Why Paying Employees to Use AI Will Fail Just Like Return to Office Bribes
By Staff Writer | Published: February 4, 2026 | Category: Digital Transformation
From $1,000 bonuses to concert tickets, companies are bribing employees to use AI. History suggests they're solving the wrong problem.
A law firm promises its employees $1,000 each if they collectively log one million uses of Microsoft Copilot this year. A pharmaceutical company hands out gift cards to workers who experiment with AI tools. A tech giant awards points redeemable for appliances and concert tickets to employees who find innovative AI applications.
If this feels familiar, it should. Three years ago, companies tried remarkably similar tactics to lure employees back to offices.

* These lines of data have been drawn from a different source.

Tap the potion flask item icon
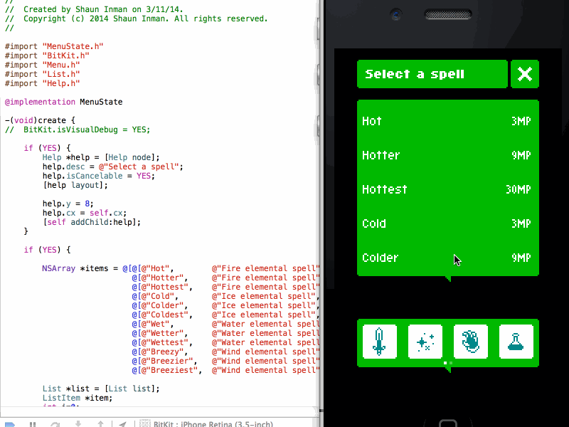The image size is (569, 427). point(516,342)
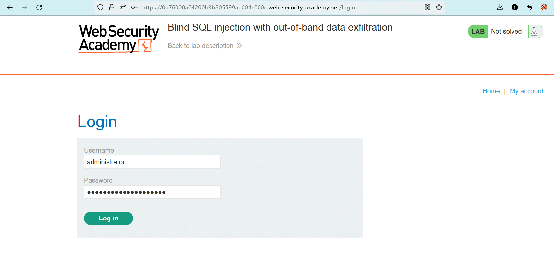Focus the Password input field
The image size is (554, 276).
pyautogui.click(x=152, y=192)
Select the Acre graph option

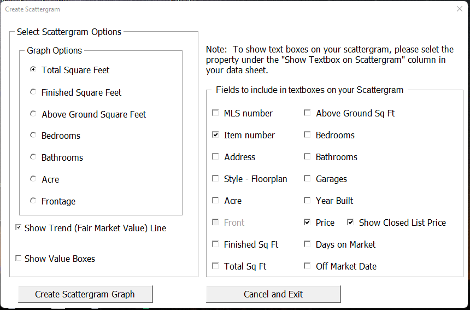click(33, 179)
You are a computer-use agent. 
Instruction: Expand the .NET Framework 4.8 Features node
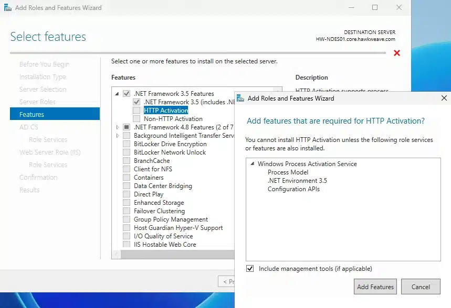(117, 127)
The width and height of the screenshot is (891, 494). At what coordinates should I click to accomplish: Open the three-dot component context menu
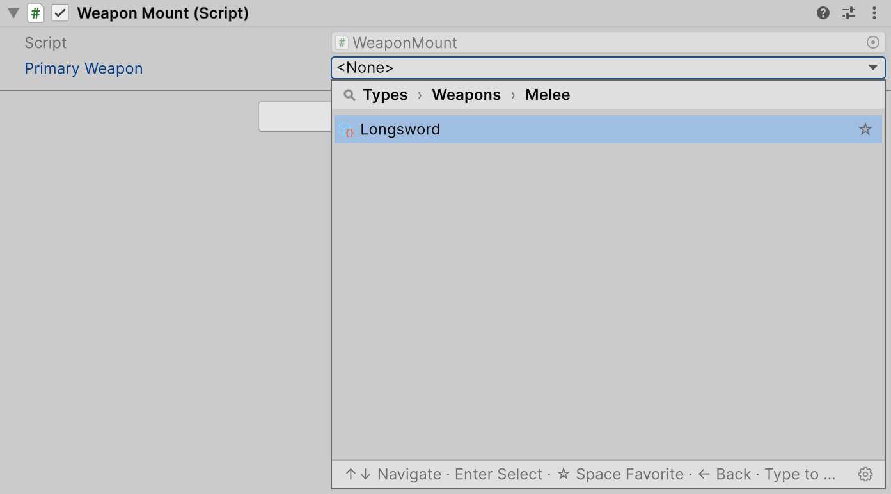(874, 13)

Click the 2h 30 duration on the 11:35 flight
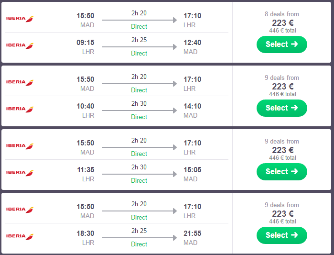click(139, 167)
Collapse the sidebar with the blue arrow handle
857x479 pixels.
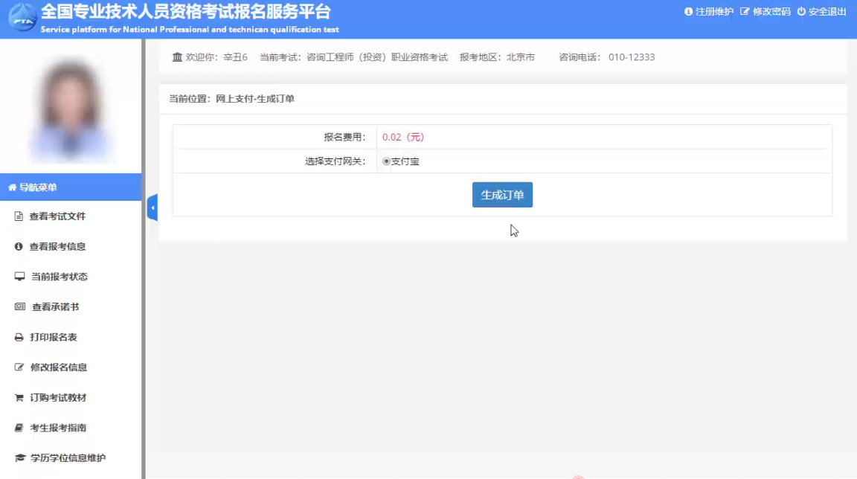pos(153,208)
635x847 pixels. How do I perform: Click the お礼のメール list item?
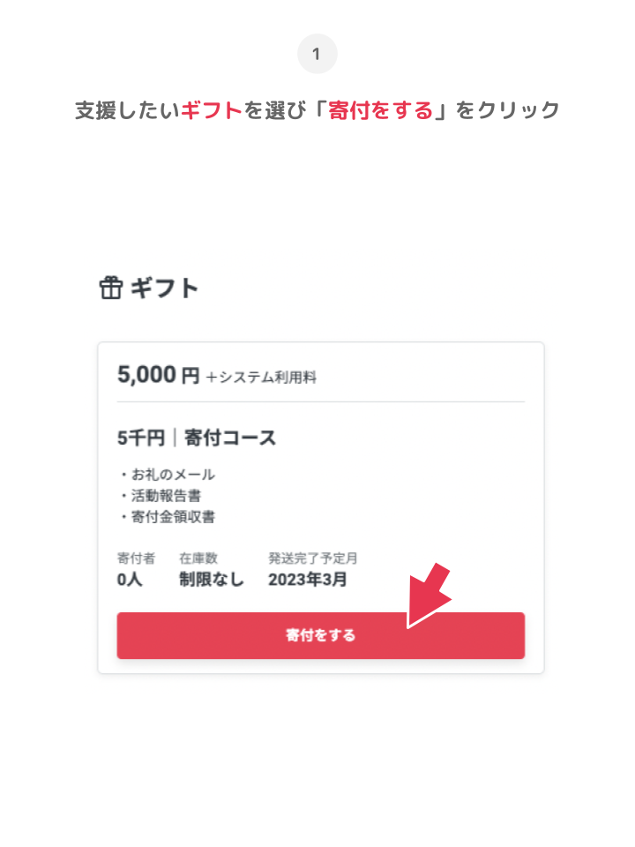point(168,475)
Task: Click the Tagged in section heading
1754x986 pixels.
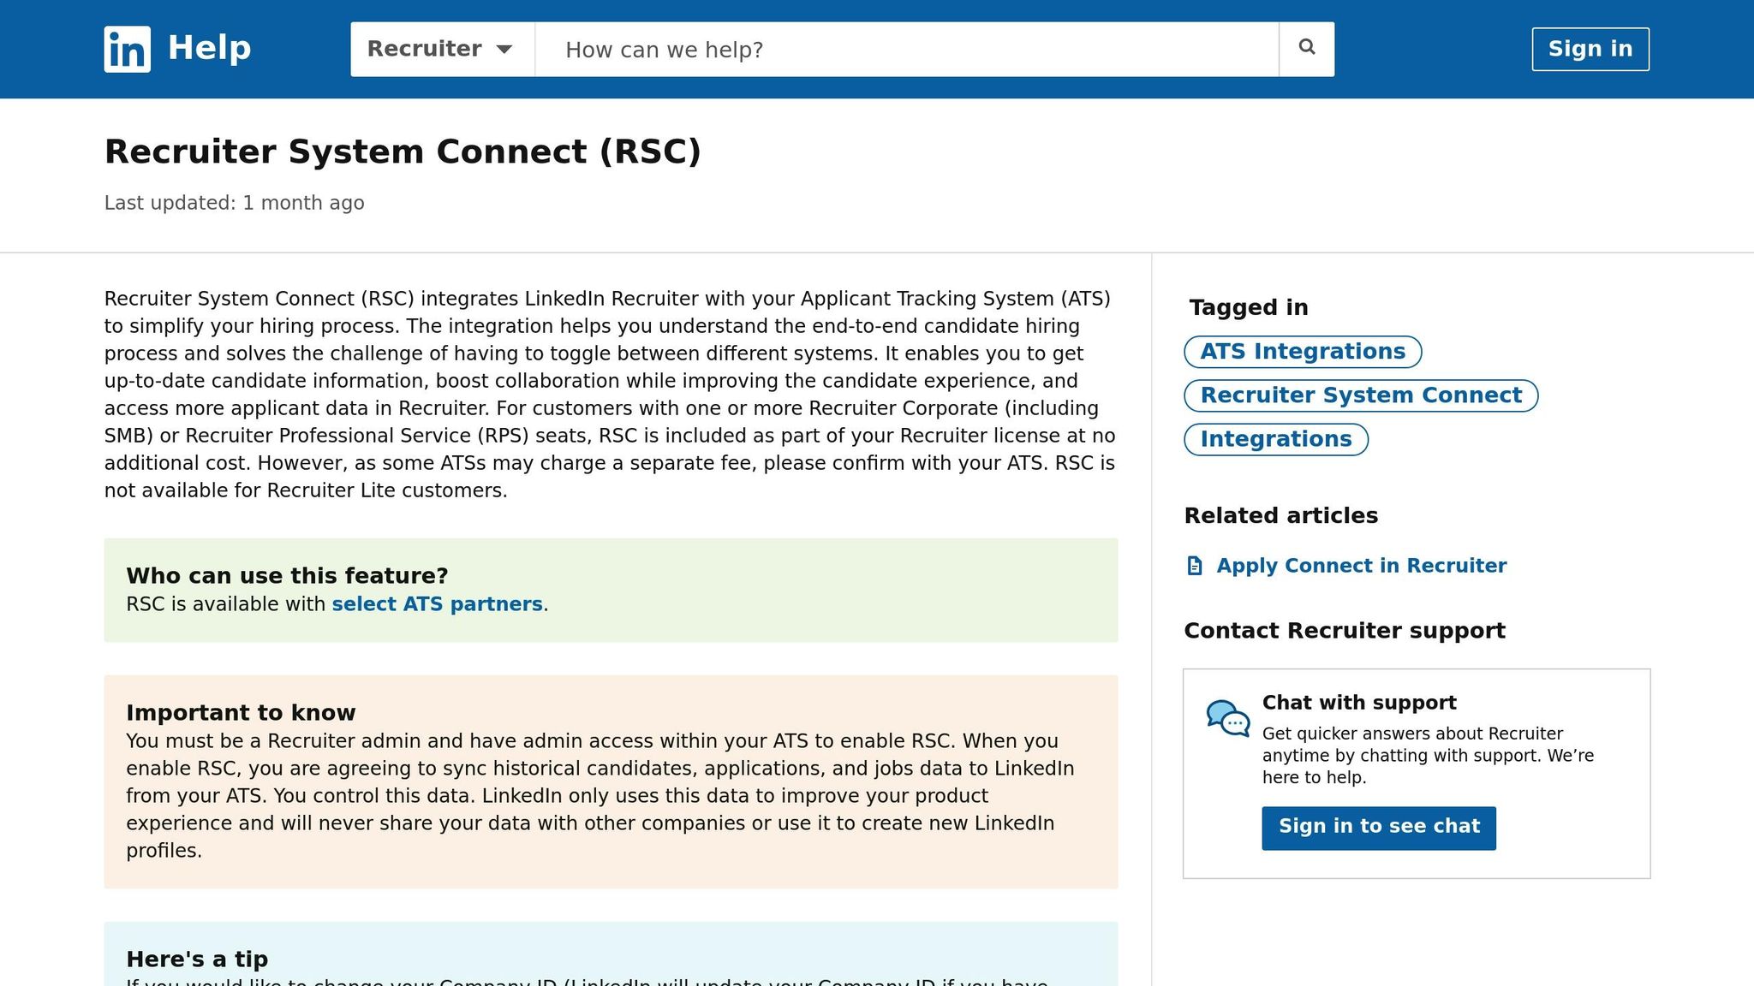Action: pos(1248,306)
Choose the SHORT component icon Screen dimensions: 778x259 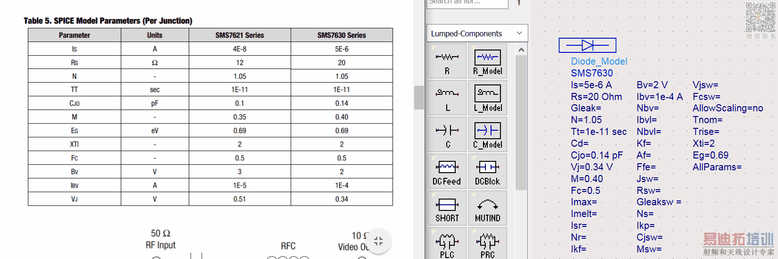[447, 208]
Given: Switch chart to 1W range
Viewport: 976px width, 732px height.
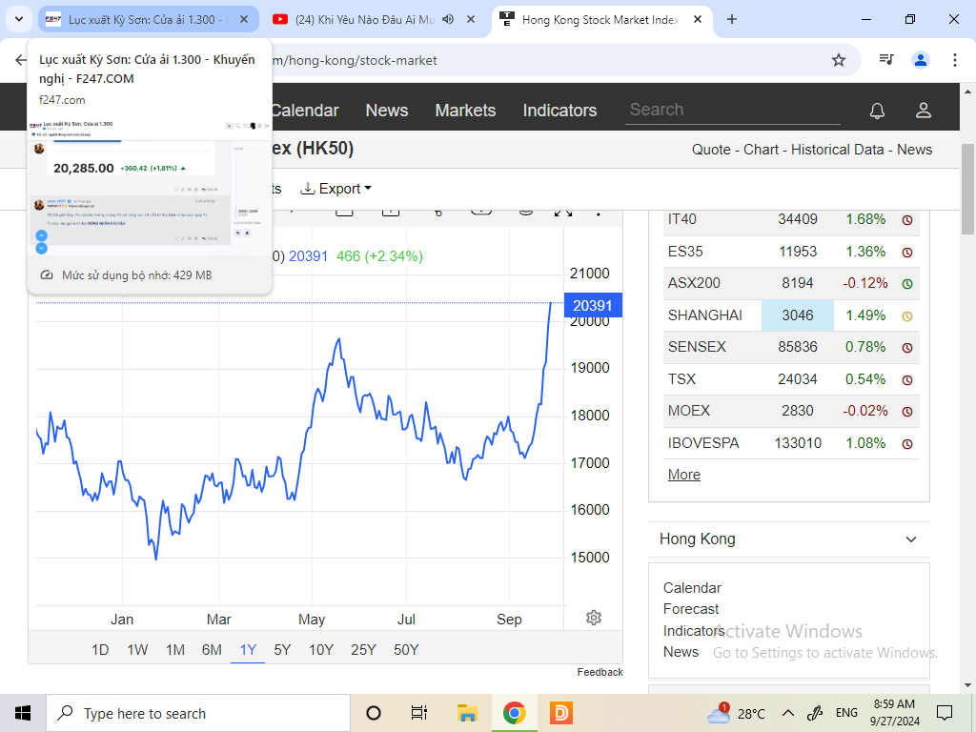Looking at the screenshot, I should point(137,650).
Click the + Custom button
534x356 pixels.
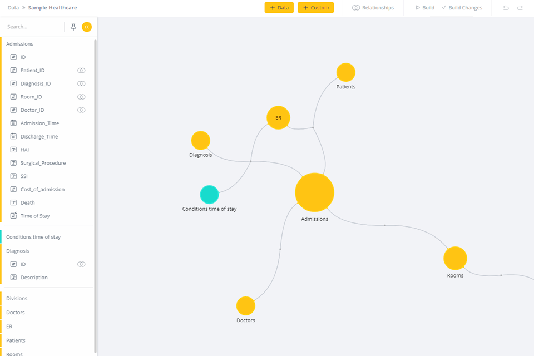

They redesigned workspaces to encourage collaboration, offered free lunches, installed game rooms, and dangled various perks. The result? Office occupancy barely budged until companies made in-person work mandatory. Workers valued flexibility more than free food, and no number of perks changed that calculation.
Now we're watching the same movie with different actors. Companies spent $360 billion on AI hardware, software, and infrastructure in 2024, according to Goldman Sachs research. But spending on technology doesn't automatically translate to adoption. So firms are reverting to the same playbook that failed before, attempting to incentivize their way out of a change management problem.
The approach reveals a fundamental misunderstanding of what drives AI adoption and, more importantly, what companies should want from their AI investments.
The Real Adoption Numbers Tell a Different Story
Before accepting the premise that employees resist AI and need financial prodding, examine the actual adoption data. According to a 2024 study by the Pew Research Center, 40% of US employees now use AI in their roles at least a few times per year, nearly double the 21% who reported using it in 2023. That's remarkably rapid uptake for an enterprise technology.
Compare this to other major workplace technology shifts. When Salesforce and other CRM platforms emerged in the early 2000s, adoption rates among sales professionals hovered around 15-20% after two years, according to CSO Insights data from that period. Slack, despite its user-friendly interface, took three years to reach 30% daily active usage in organizations that had purchased it, per the company's 2018 user research.
The AI adoption curve looks healthy by these standards. So why are companies panicking?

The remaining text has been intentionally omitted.